━━━ EXCERPTED PASSAGE

A large portion of our producing properties are concentrated in the Williston Basin project in North Dakota and Montana, making us vulnerable to risks associated with operating in one major geographic area.
A large portion of our producing properties are geographically concentrated in the Williston Basin project in North Dakota and Montana. At December 31, 2018, approximately 91% of our total estimated proved reserves were attributable to properties located in this area. Because of this concentration in a limited geographic area, the success and profitability of our operations may be disproportionately exposed to regional factors compared to competitors having more geographically dispersed operations. These factors include, among others: (i) the prices of crude oil and natural gas produced from wells in the regions and other regional supply and demand factors, including gathering, pipeline and rail transportation capacity constraints, (ii) the availability of rigs, equipment, oilfield services, supplies and labor, (iii) the availability of processing and refining facilities and (iv) infrastructure capacity. In addition, our operations in the Williston Basin may be adversely affected by severe weather events such as floods, blizzards, ice storms and tornadoes, which can intensify competition for the items and services described above and may result in periodic shortages. The concentration of our operations in a limited geographic area also increases our exposure to changes in local laws and regulations, certain lease stipulations designed to protect wildlife and unexpected events that may occur in the regions such as natural disasters, seismic events (which may result in third-party lawsuits), industrial accidents, labor difficulties, civil disturbances, public protests or terrorist attacks. Any one of these events has the potential to cause producing wells to be shut-in, delay operations, decrease cash flows, increase operating and capital costs and prevent development of lease inventory before expiration. Any of the risks described above could have a material adverse effect on our financial condition, results of operations and cash flows.
If oil, NGL and natural gas prices decrease, we may be required to take write-downs of the carrying values of our oil and gas properties.
Accounting rules require that we periodically review the carrying value of our producing oil and gas properties for possible impairment. Based on specific market factors and circumstances at the time of prospective impairment reviews (which may include depressed oil, NGL and natural gas prices and the continuing evaluation of development plans, production data, economics and other factors) we may be required to write down the carrying value of our oil and gas properties. For example, we recorded an $835 million impairment charge during 2017 for the partial write-down of the Redtail field in Colorado. A write-down constitutes a non-cash charge to earnings. We may incur additional impairment charges in the future, which could have a material adverse effect on our results of operations in the period recognized.

━━━━━━
━━━ DATA EXCERPT

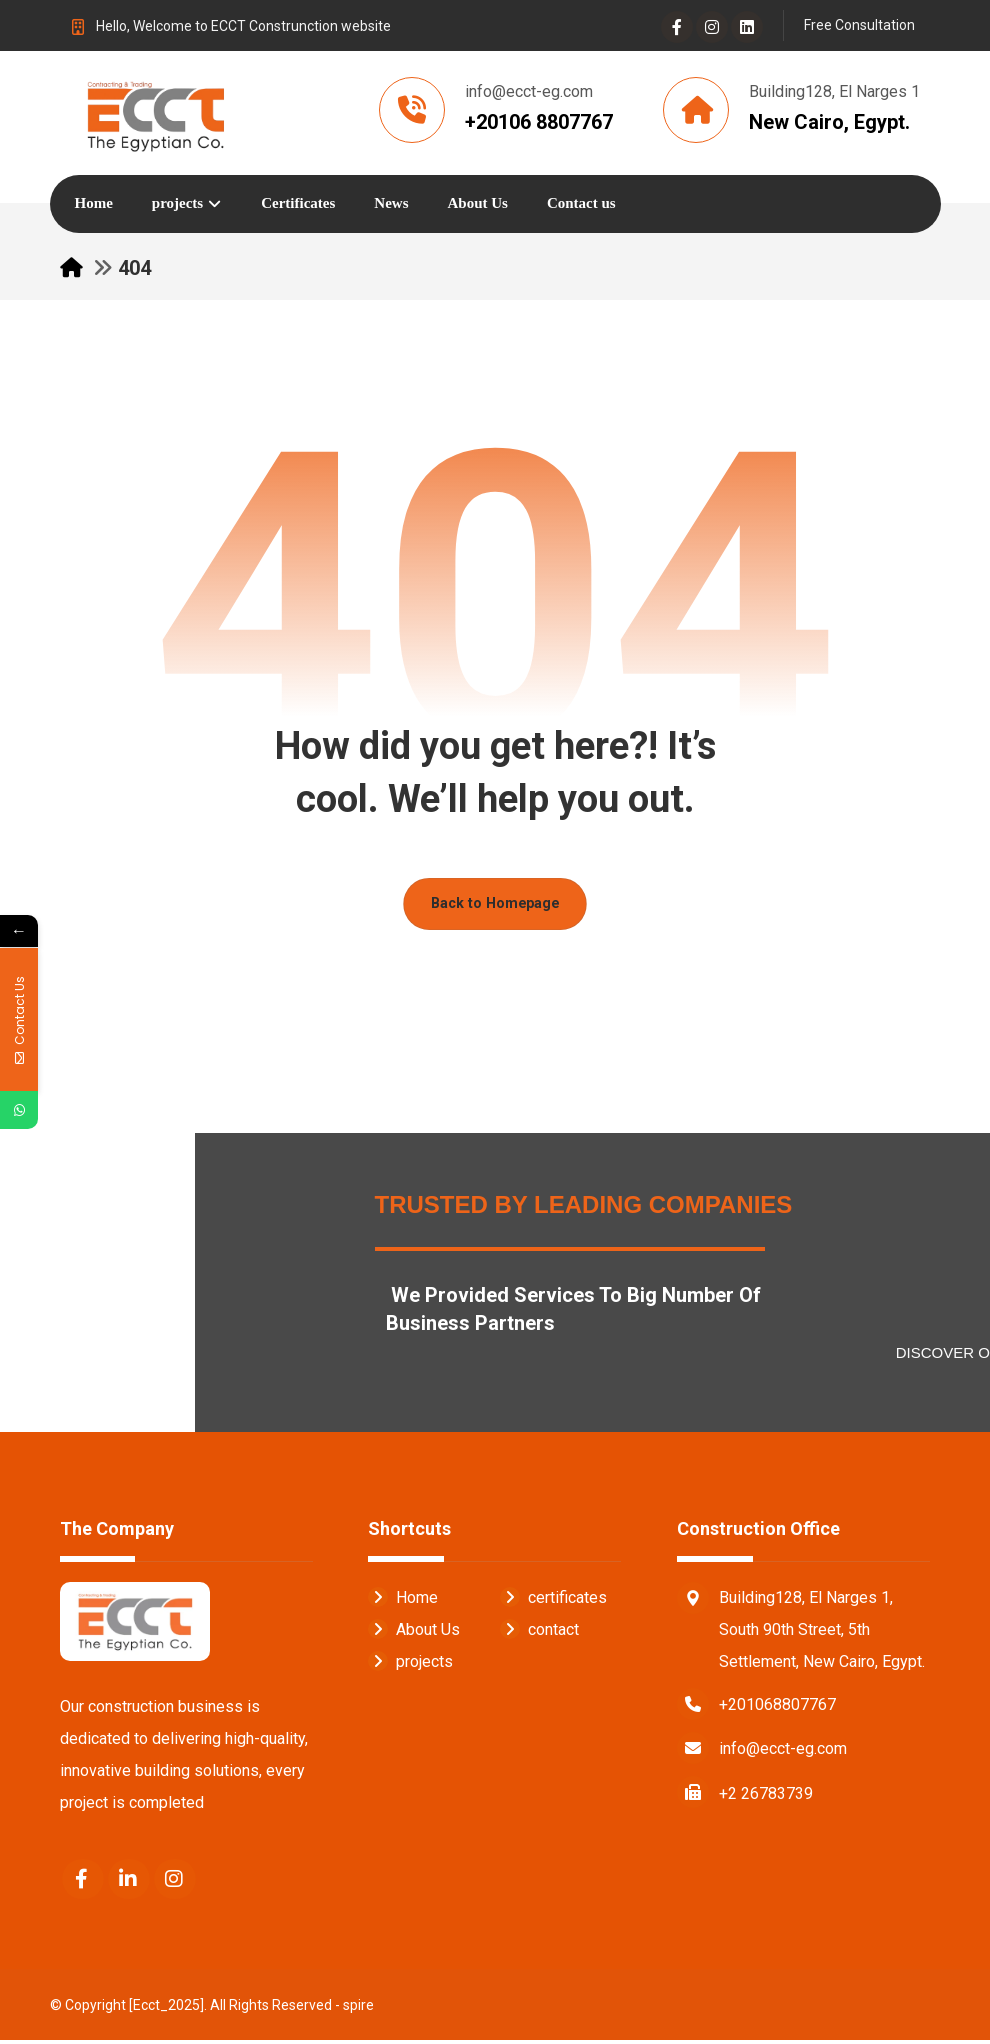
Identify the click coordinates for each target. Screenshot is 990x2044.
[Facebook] (677, 27)
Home (403, 1600)
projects (410, 1664)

━━━━━━

§ **DIRECTIONS**
A. Translate this sentence from the oil and gas risk passage into Spanish: "A write-down constitutes a non-cash charge to earnings."
B. Repeat the oil and gas risk passage word for word, from "Accounting rules require" to "the period recognized.".

§ **THE ANSWERS**
A. Una reducción del valor contable constituye un cargo no monetario contra las ganancias.

B.
Accounting rules require that we periodically review the carrying value of our producing oil and gas properties for possible impairment. Based on specific market factors and circumstances at the time of prospective impairment reviews (which may include depressed oil, NGL and natural gas prices and the continuing evaluation of development plans, production data, economics and other factors) we may be required to write down the carrying value of our oil and gas properties. For example, we recorded an $835 million impairment charge during 2017 for the partial write-down of the Redtail field in Colorado. A write-down constitutes a non-cash charge to earnings. We may incur additional impairment charges in the future, which could have a material adverse effect on our results of operations in the period recognized.